A prática da justiça com as próprias mãos no Brasil
Enviada em 12/06/2019
Justiça é a particularidade do que é justo e correto, como o respeito à igualdade de todos os cidadãos, por exemplo. Etimologicamente, este é um termo que vem do latim justitia. É dado como um conceito abstrato que se refere a um estado ideal de interação social em que há um equilíbrio. Que deve ser razoável e imparcial entre as pessoas envolvidas em determinado grupo social.
Embora o Brasil seja um dos países mais violentos do mundo, tendo em vista os relatórios oficiais sobre os quase 50 mil mortos no país só em 2018, praticar atos de justiça, por vingança, impunidade ou outra motivação, não se justifica, visto que a tarefa de isenção é incumbida ao Estado. Apesar de que agir dessa maneira não seja correto, são compreensíveis os motivos que levam os indivíduos a buscarem punir as injustiças por conta própria, já que o Tribunal da Justiça Brasileira demora anos para efetuar os julgamentos, muitas vezes não condenam os réus e o tempo de prisão também é pequeno, levando em consideração que o detento pode ser liberado mais rápido caso possua bom comportamento na cadeia. Esses fatores certamente só causam mais revolta nos familiares e amigos das vítimas, que desacreditam da Legislação brasileira e acabam cometendo crimes motivados pelo desejo de vingar seus entes queridos.

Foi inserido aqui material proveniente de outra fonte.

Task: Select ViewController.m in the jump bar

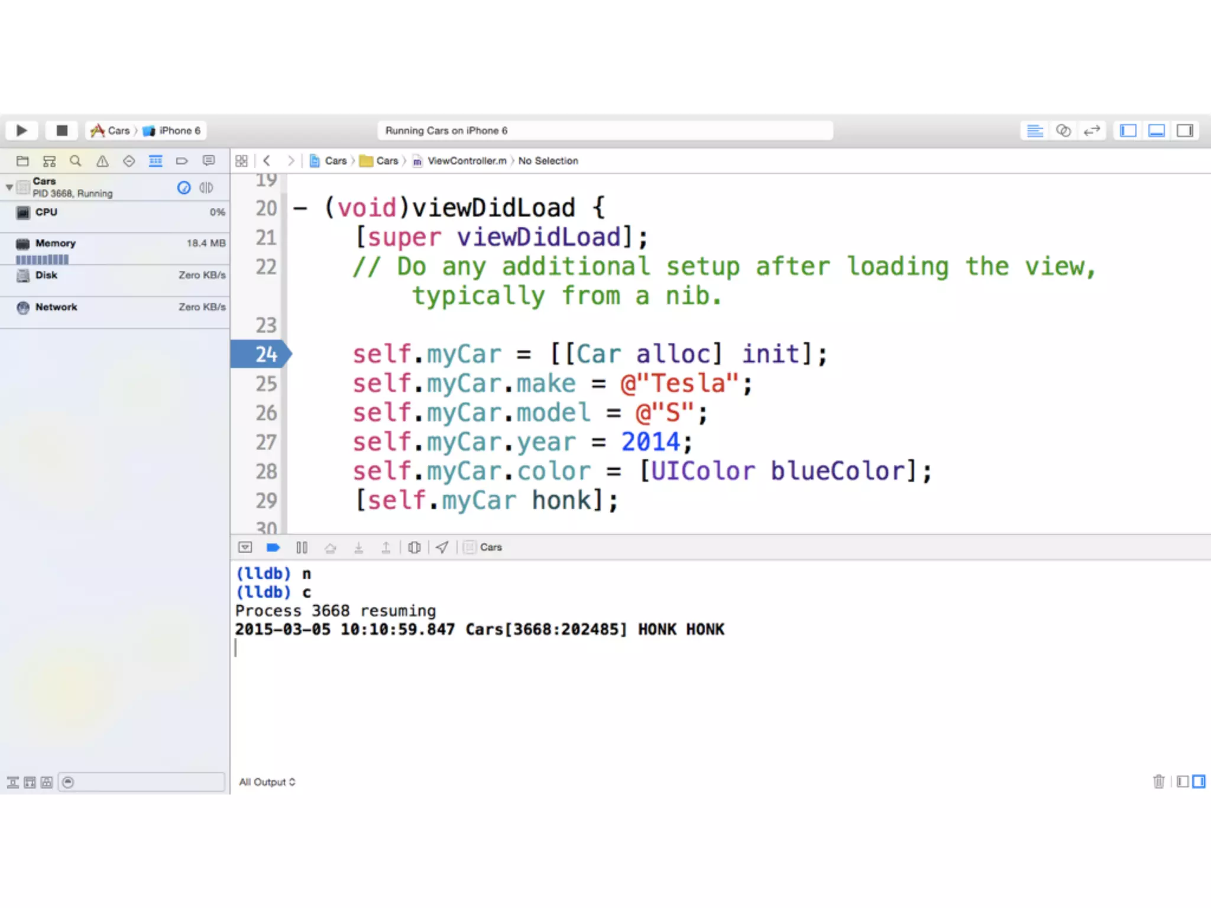Action: tap(466, 161)
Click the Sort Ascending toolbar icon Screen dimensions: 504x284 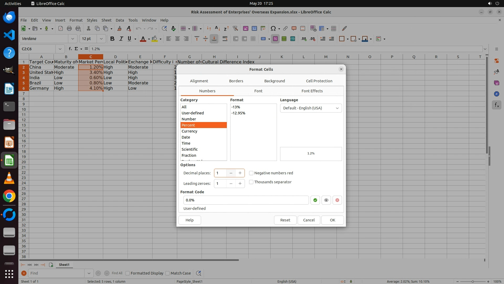[217, 28]
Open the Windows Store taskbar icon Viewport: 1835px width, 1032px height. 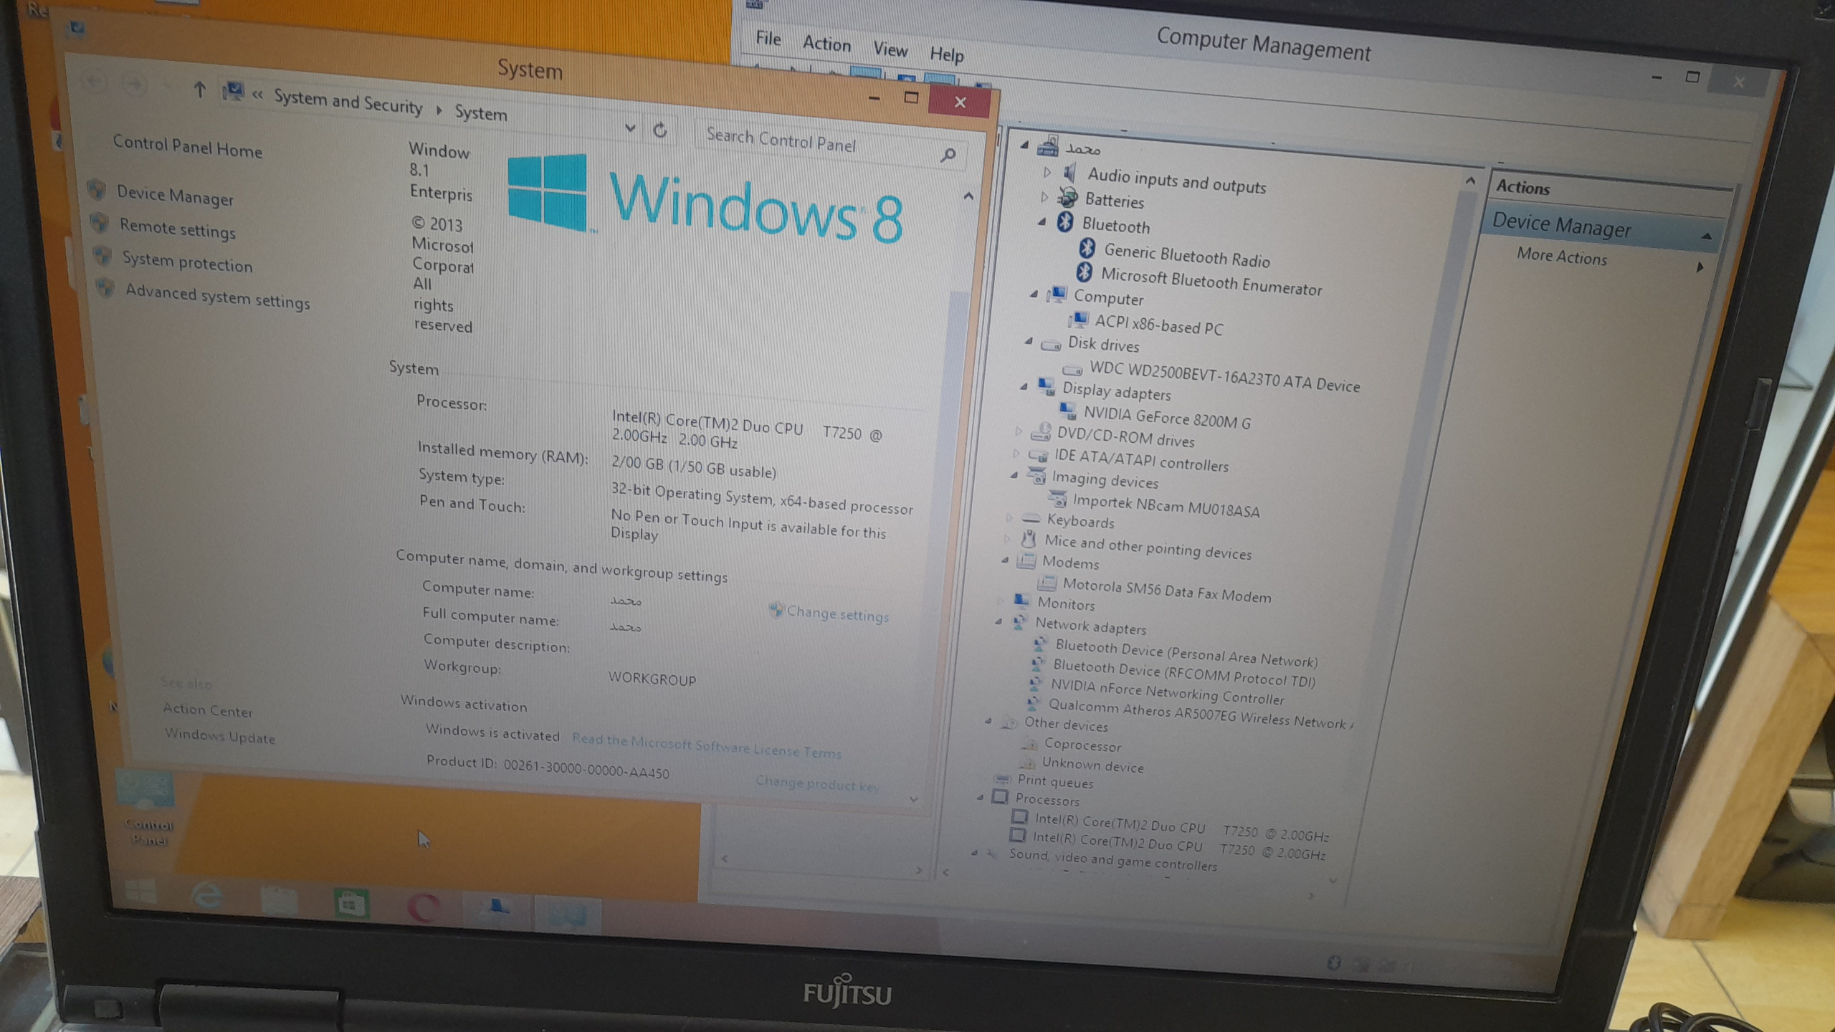click(x=351, y=904)
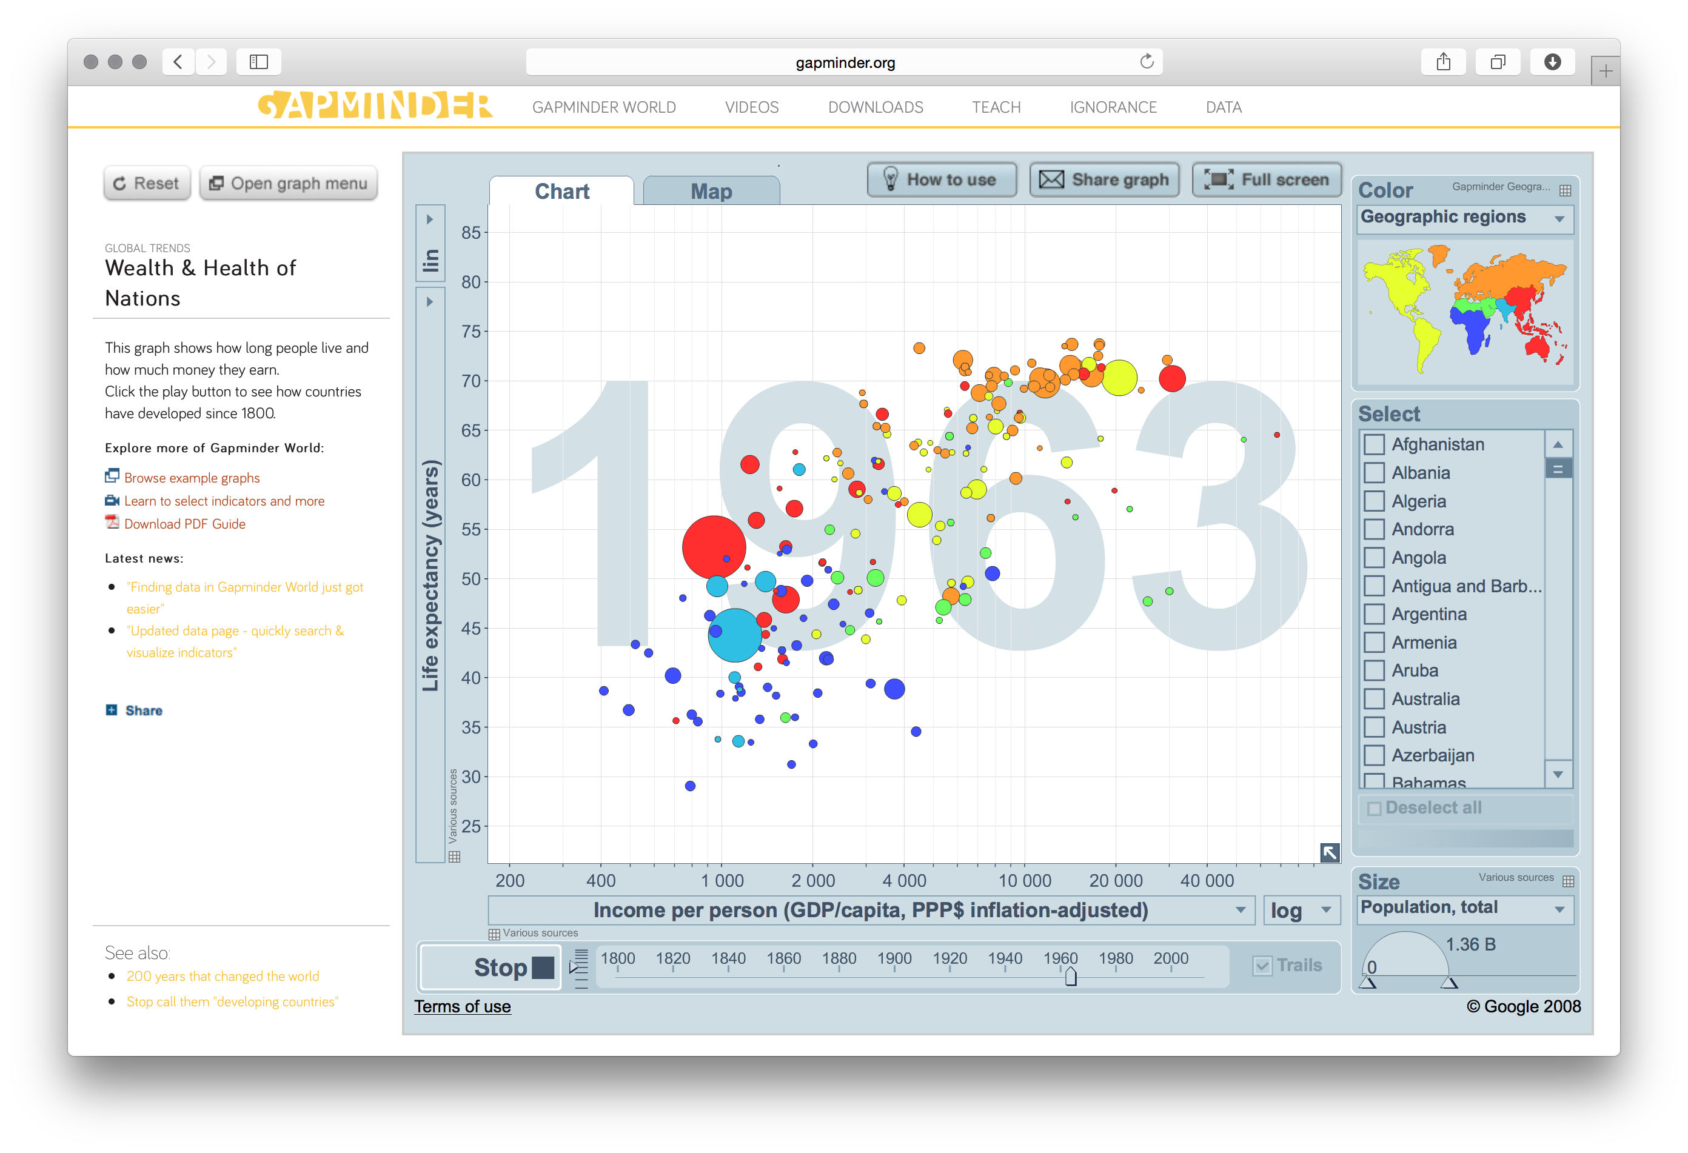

Portanto, mesmo entendendo as justificativas da justiça feita com as próprias mãos isso de modo algum a torna correta, pois ao cometer um crime contra outra pessoa automaticamente o indivíduo também se tornará um criminoso, o que gera um círculo vicioso e complicado de ser resolvido. Todavia, uma alternativa para tentar conter a problemática apresentada é a Justiça Brasileira reformular suas leis, visando acelerar os processos de julgamentos e transmitir mais credibilidade e segurança às vítimas e seus familiares, para que a sociedade possa ter mais confiança no Supremo Tribunal e respeitar o Contrato Social, assim não havendo chances de um individuo fazer justiça com as próprias mãos.